## AUSGEWÄHLTE TEXTSTELLE
▬▬▬▬▬▬

Der Herr faßte Adam bei der Hand und führte ihn duch die Welt und sprach zu ihm: Schau, hie ist ein Acker zu bauen, hie ist ein Feld zu säen.
Jedes Land, so Adam darüber bestimmte, daß es besetzt werde, ward auch besetzt; jedes Land aber, das Adam nicht zum Wohlstand bestimmte, blieb unbewohnt.
Man sagt, die Palmenwälder Babylons seien die Urwälder aus der Zeit Adams her."

"Der Herr vertrieb Adam aus dem Garten Eden und lagerte davor die Cherubim mit dem bloßen hauenden Schwert, zu bewahren den Weg zum Baum des Lebens."
"Die Weisen Mazedoniens waren die ersten, welche die Heilkunst ausübten, [...] und als Asklepios, einer der Weisen Mazedoniens, aufstand, zog er im Lande umher und mit ihm vierzig Mann von den Schriftkennern, welche alle in den niedergeschriebenen Büchern Bescheide wußten; sie wanderten durch das Inderland nach dem Lande, das jenseits Eden gen Morgen lag, und dort eine Spur vom Baume des Lebens aufzufinden, wodurch ihr Ruhm größer würde, denn der aller Weisen im Lande.
Und es geschah, als sie an diesen Ort kamen, da fanden sie auch die heilbringenden Gewächse und auch den Baum des Lebens; wie sie aber die Hand ausstreckten, um davon zu nehmen, da zückte der Herr die Flamme des zweischneidigen Schwertes über sie, und sie loheten alle auf in den Funken des Blitzes, und keiner von ihnen entkam.
So ging die Heilkunst den Ärzten verloren, und es war ein Stillstand in der Heilkunde sechshundertdreißig Jahre lang, bis dann der König Arthasasta kam. In seinen Tagen war ein sehr weiser und verständiger Mann, der in den Büchern der Heilkunde sich auskannte [...] namens Hippokrates der Mazedonier; auch kamen dazu mal anderer Völker Weise wie Asaph der Judäer, Dioskorides der Baalathäer, Galenos, der Kaphtorite und noch viele andere Weise; die brachten die Heilkunst wieder zu Ehren, daß sie noch heutigen Tages besteht."
(bin Gorion: Die Sagen der Juden)

Jüdische Sagen berichten, dass Moses in Äthiopien (Kusch) gelebt, eine Kuschitin geheiratet, Krieg geführt und ein Zerwürfnis mit dem Pharao gehabt habe:
"Mose [...] trat die Herrschaft über das Volk der Mohren an. Siebenundzwanzig Jahre war er damals alt, und er regierte über das Land vierzig Jahre. Der Herr ließ ihn Gnade und Wohlgefallen finden in den Augen aller seiner Untertanen, und es herrschte eitel Güte zwischen Mose und Gott, zwischen Mose und seinem Volk." (bin Gorion: Die Sagen der Juden)

▬▬▬▬▬▬

Wie alt war Mose laut der ausgewählten Textstelle, als er die Herrschaft über das Volk der Mohren antrat?

▬▬▬▬▬▬

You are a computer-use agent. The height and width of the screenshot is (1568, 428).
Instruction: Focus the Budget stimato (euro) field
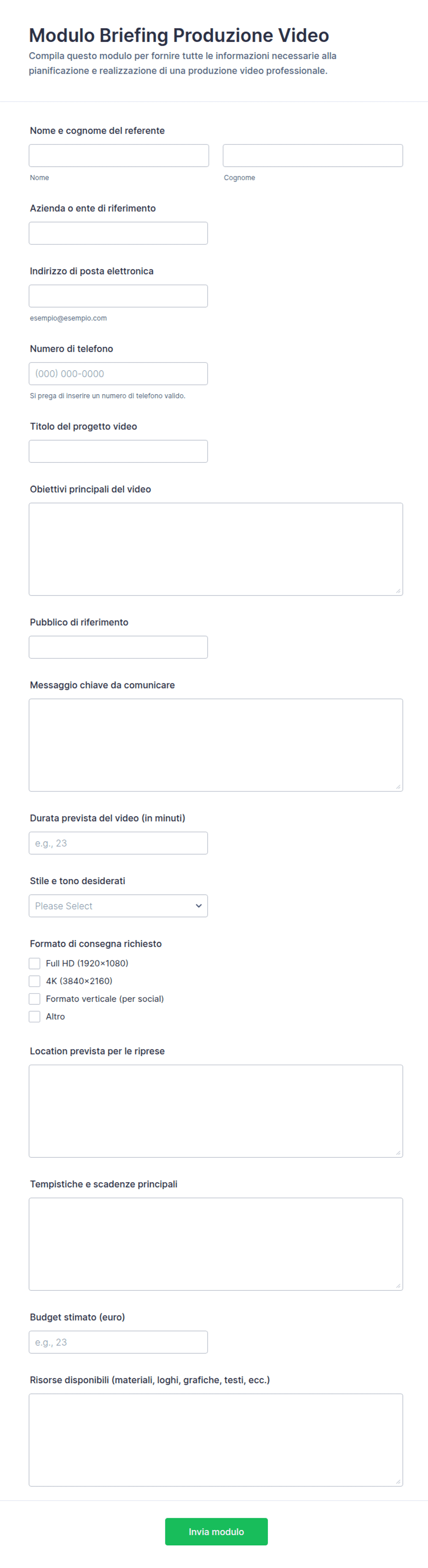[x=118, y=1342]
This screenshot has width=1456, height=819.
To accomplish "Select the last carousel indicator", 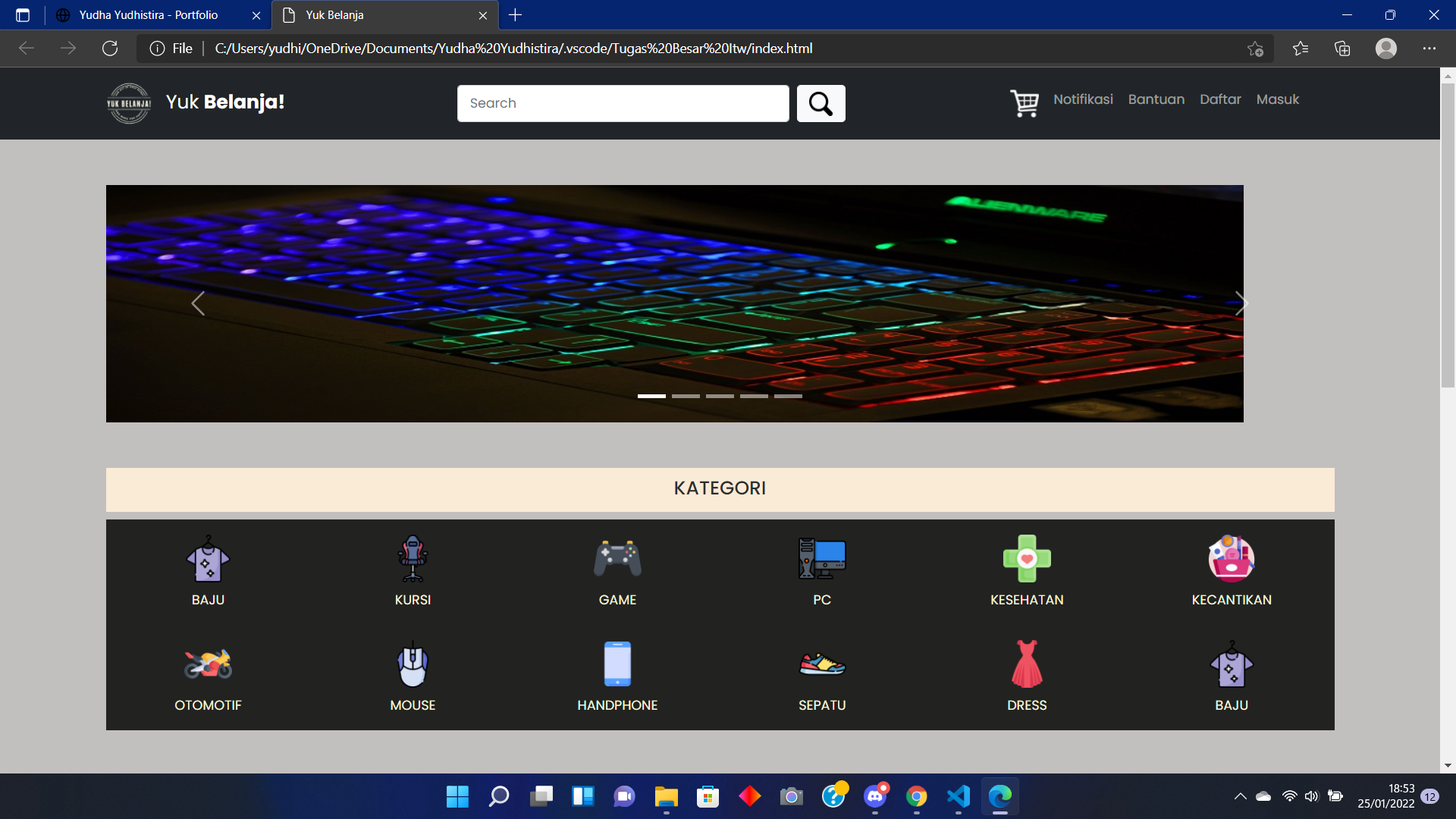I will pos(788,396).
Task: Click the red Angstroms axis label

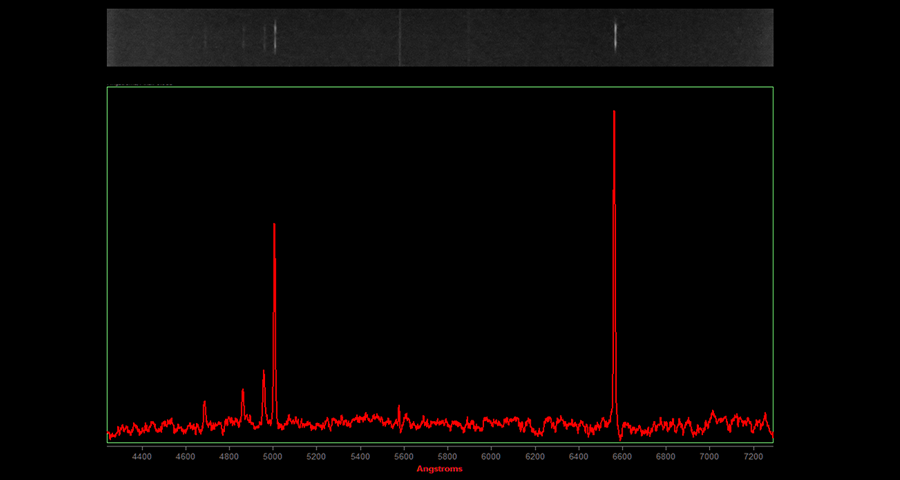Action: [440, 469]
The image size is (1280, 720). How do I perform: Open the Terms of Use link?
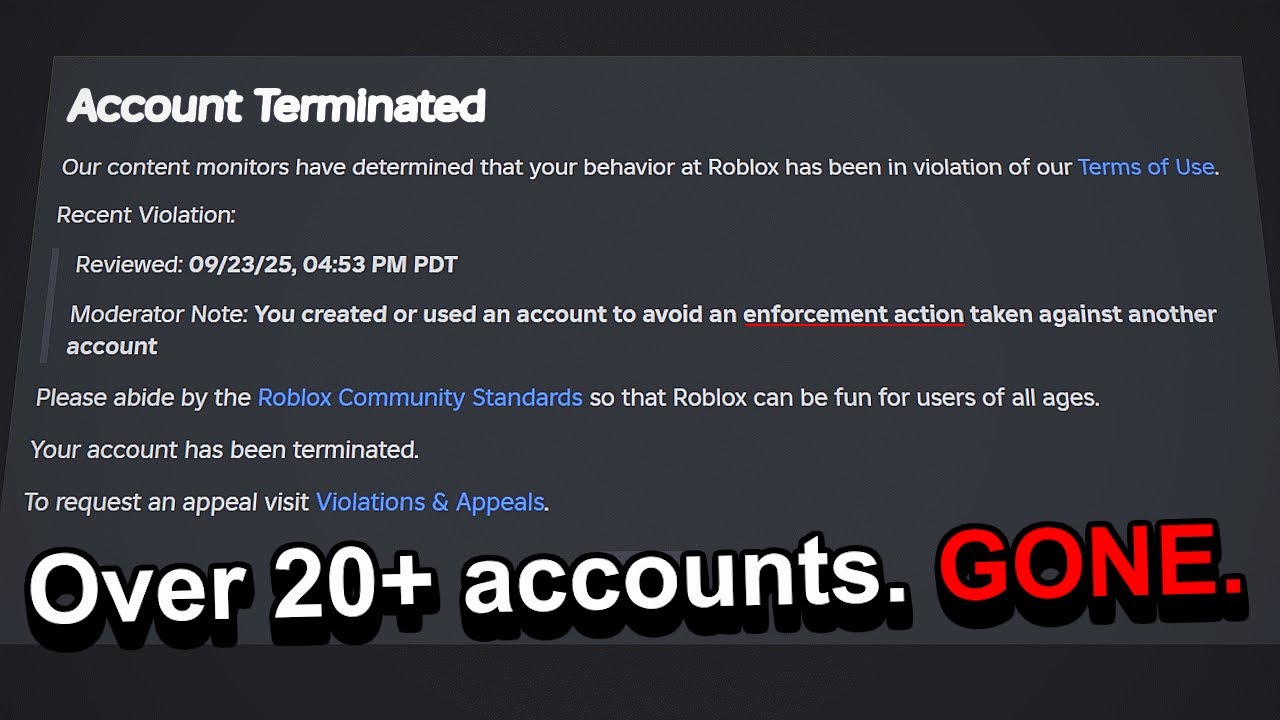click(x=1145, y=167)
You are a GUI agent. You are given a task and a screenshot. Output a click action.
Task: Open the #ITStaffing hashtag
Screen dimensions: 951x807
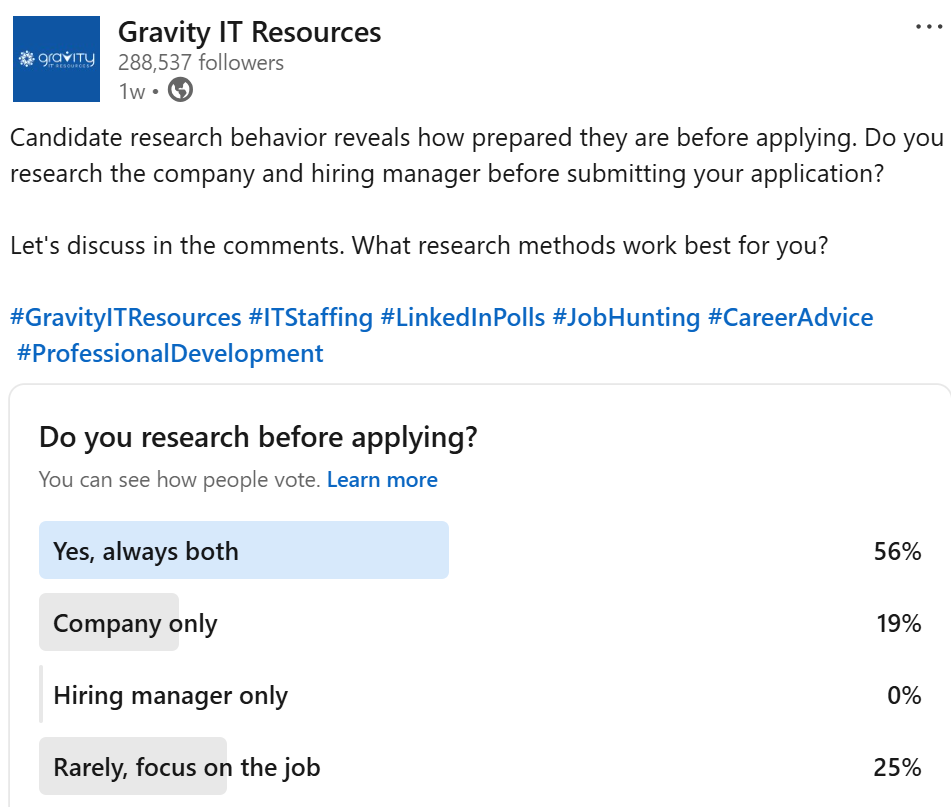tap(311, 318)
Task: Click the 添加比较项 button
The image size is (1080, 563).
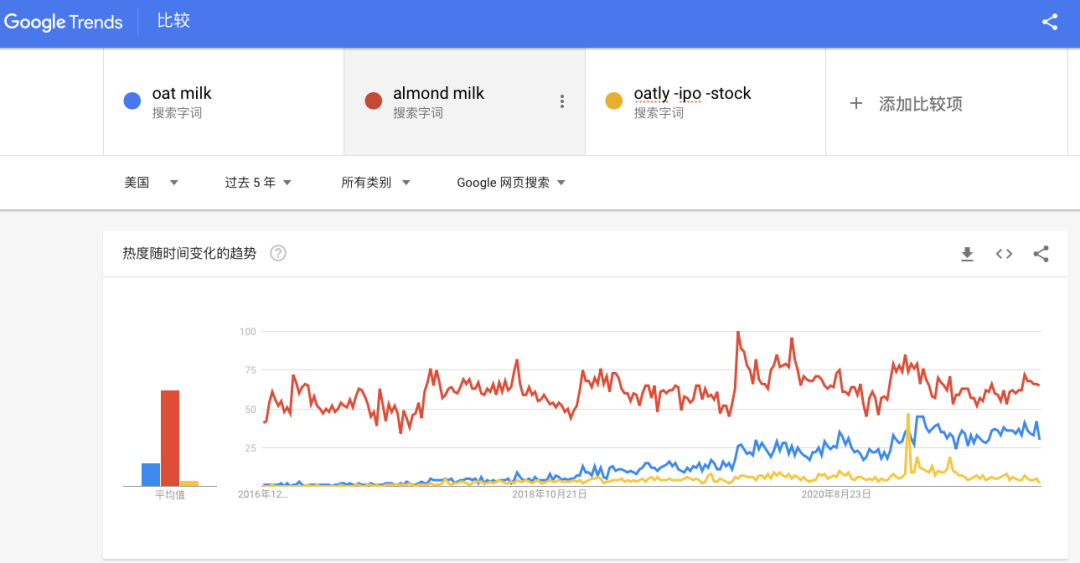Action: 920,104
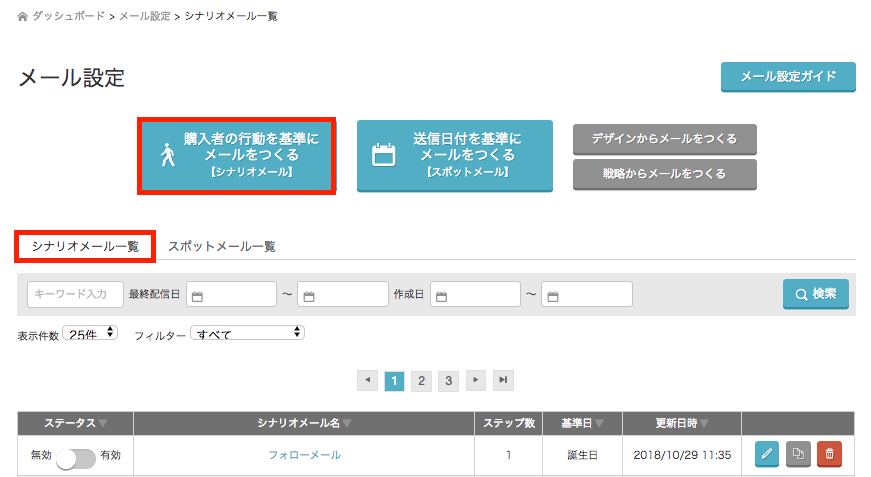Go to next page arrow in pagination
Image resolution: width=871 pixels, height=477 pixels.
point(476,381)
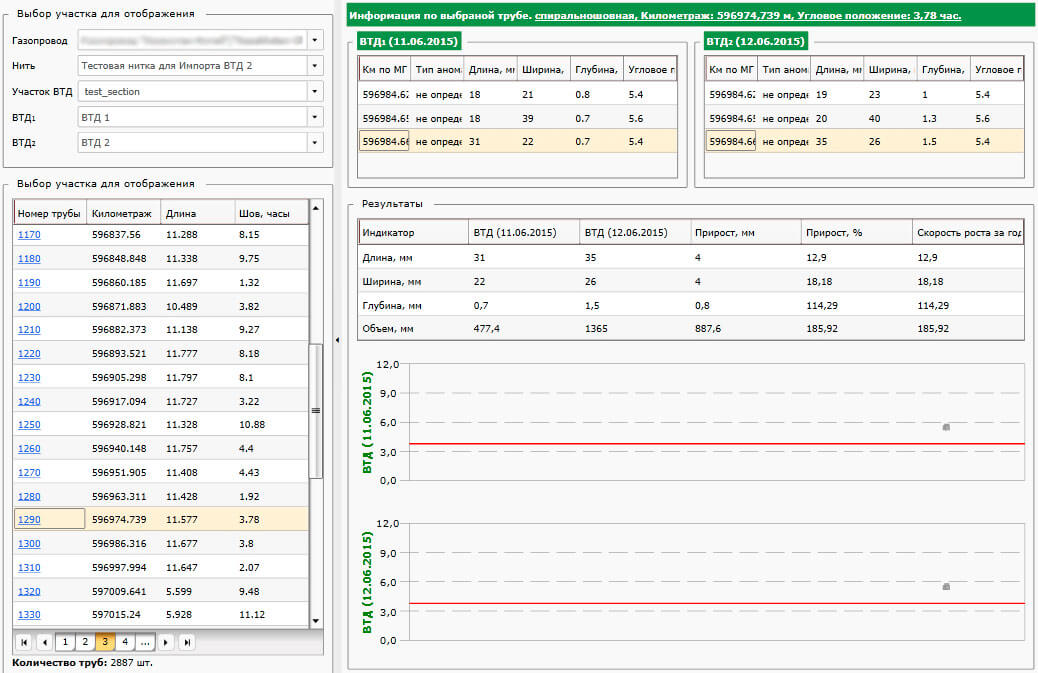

▬▬▬▬▬▬

## ANTWORT ZUR AUFGABE
Siebenundzwanzig Jahre.